> _DIRECTION A_
List every basis of competition in the equipment rental industry that the equipment rental excerpt names.
> _DIRECTION B_
In the equipment rental excerpt, replace "service technicians" with "field technicians" and reproduce the part that opens with the words "We believe that" and closes with "than we do.".
> _DIRECTION C_
Go on with the equipment rental excerpt from its final sentence.

We believe that participants in the equipment rental industry generally compete on the basis of availability, quality, reliability, delivery and price. In general, large operators enjoy substantial competitive advantages over small, independent rental businesses due to a distinct price advantage. Many rental equipment companies’ parts and services offerings are limited and may prove difficult to expand due to the training, infrastructure and management resources necessary to develop the breadth of service offerings and depth of knowledge our service technicians are able to provide. Some of our competitors have significantly greater financial, marketing and other resources than we do.
Traditionally, equipment manufacturers distributed their equipment and parts through a network of independent dealers with distribution agreements. As a result of consolidation and competition, both manufacturers and distributors sought to streamline their operations, improve their costs and gain market share. Our established, integrated infrastructure enables us to compete directly with our competitors on either a local, regional or national basis. We believe customers place greater emphasis on value-added services, teaming with equipment rental and sales companies who can meet all of their equipment, parts and services needs.
Environmental and Safety Regulations
Our facilities and operations are subject to comprehensive and frequently changing federal, state and local environmental and occupational health and safety laws. These laws regulate (1) the handling, storage, use and disposal of hazardous materials and wastes and, if any, the associated cleanup of properties affected by pollutants; (2) air quality (emissions); and (3) wastewater. We do not currently anticipate any material adverse effect on our business or financial condition or competitive position as a result of our efforts to comply with such requirements. Although we have made and will continue to make capital and other expenditures to comply with environmental requirements, we do not expect to incur material capital expenditures for environmental controls or compliance.

> _SOURCE MATERIAL_
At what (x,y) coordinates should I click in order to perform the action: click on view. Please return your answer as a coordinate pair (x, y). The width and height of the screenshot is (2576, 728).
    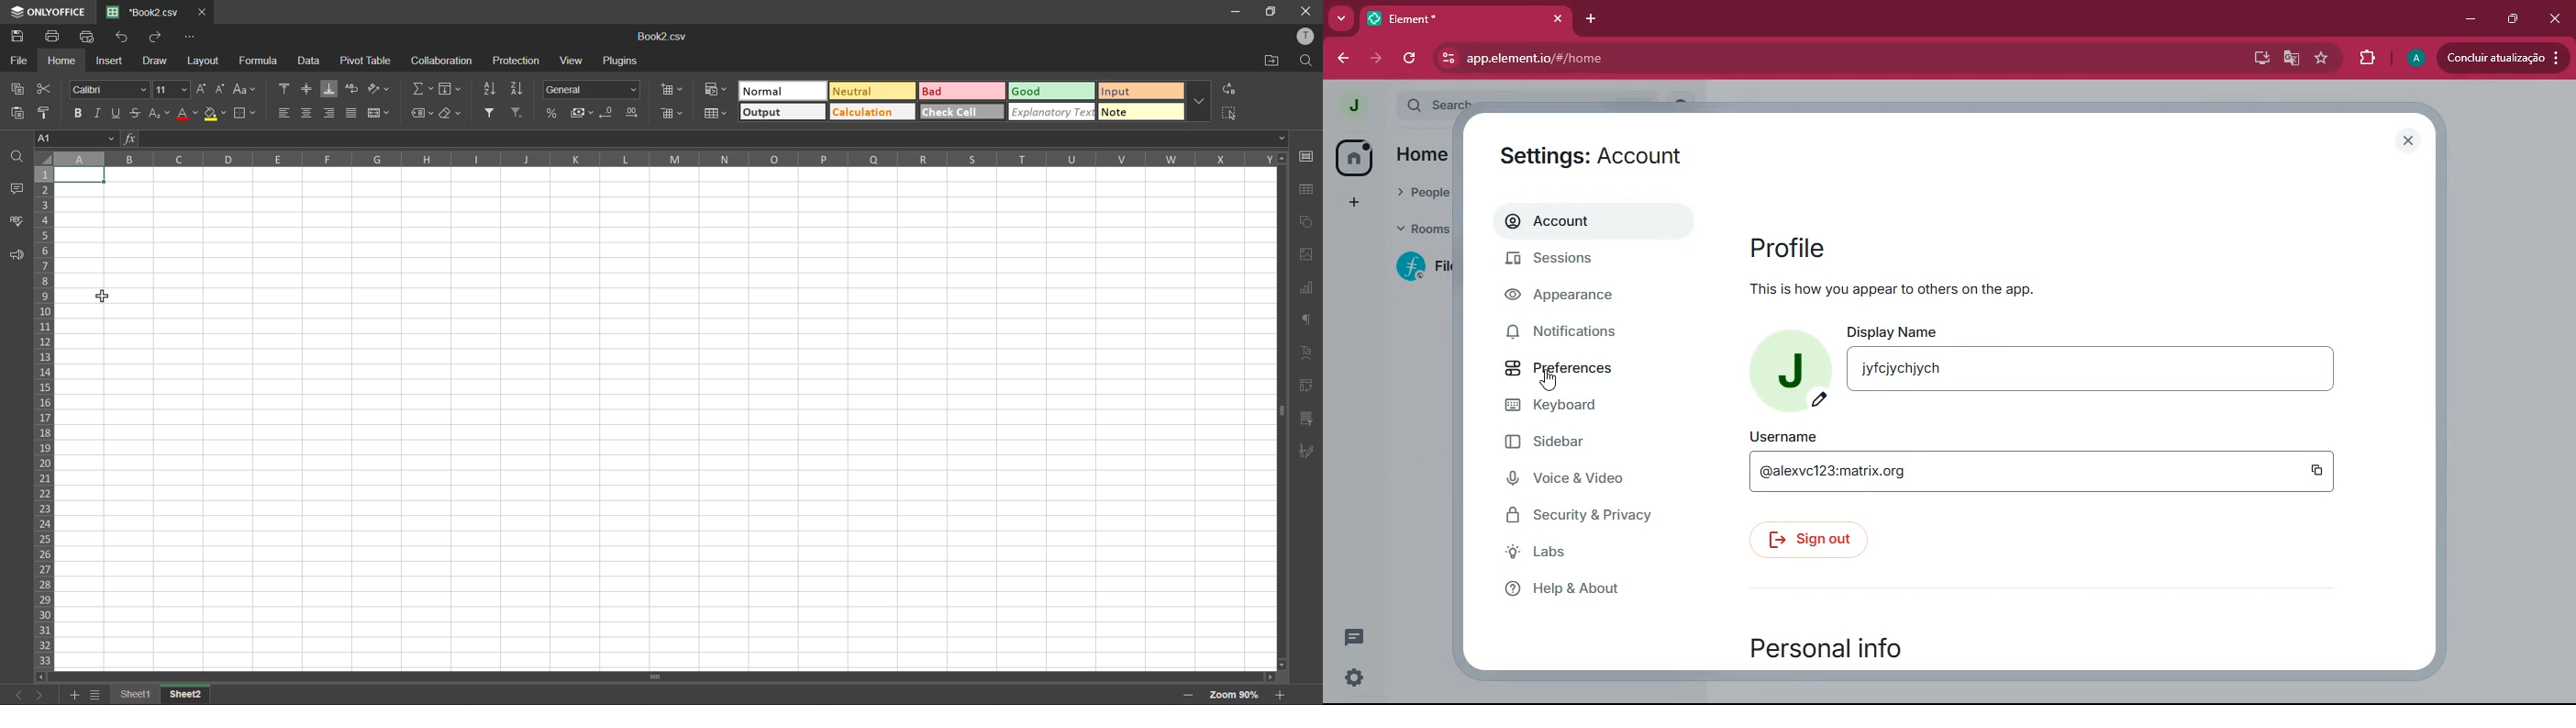
    Looking at the image, I should click on (571, 61).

> _WRITTEN RESPONSE A_
availability, quality, reliability, delivery, price

> _WRITTEN RESPONSE B_
We believe that participants in the equipment rental industry generally compete on the basis of availability, quality, reliability, delivery and price. In general, large operators enjoy substantial competitive advantages over small, independent rental businesses due to a distinct price advantage. Many rental equipment companies’ parts and services offerings are limited and may prove difficult to expand due to the training, infrastructure and management resources necessary to develop the breadth of service offerings and depth of knowledge our field technicians are able to provide. Some of our competitors have significantly greater financial, marketing and other resources than we do.

> _WRITTEN RESPONSE C_
In the future, federal, state or local governments could enact new or more stringent laws or issue new or more stringent regulations concerning environmental and worker health and safety matters, or effect a change in their enforcement of existing laws or regulations, that could affect our operations. Also, in the future, contamination may be found to exist at our facilities or off-site locations where we have sent wastes. There can be no assurance that we, or various environmental regulatory agencies, will not discover previously unknown environmental non-compliance or contamination. We could be held liable for such newly-discovered non-compliance or contamination. It is possible that changes in environmental and worker health and safety laws or liabilities from newly-discovered non-compliance or contamination could have a material adverse effect on our business, financial condition and results of operations.
Employees
As of December 31, 2015, we had approximately 2,045 employees. Of these employees, 801 are salaried personnel and 1,244 are hourly personnel. Our employees perform the following functions: sales operations, parts operations, rental operations, technical services and office and administrative support. A collective bargaining agreement relating to two branch locations covers approximately 67 of our employees. We believe our relations with our employees are good, and we have never experienced a work stoppage.
Generally, the total number of employees does not significantly fluctuate throughout the year. However, acquisition activity or the opening of new branches may increase the number of our employees or fluctuations in the level of our business activity could require some staffing level adjustments in response to actual or anticipated customer demand.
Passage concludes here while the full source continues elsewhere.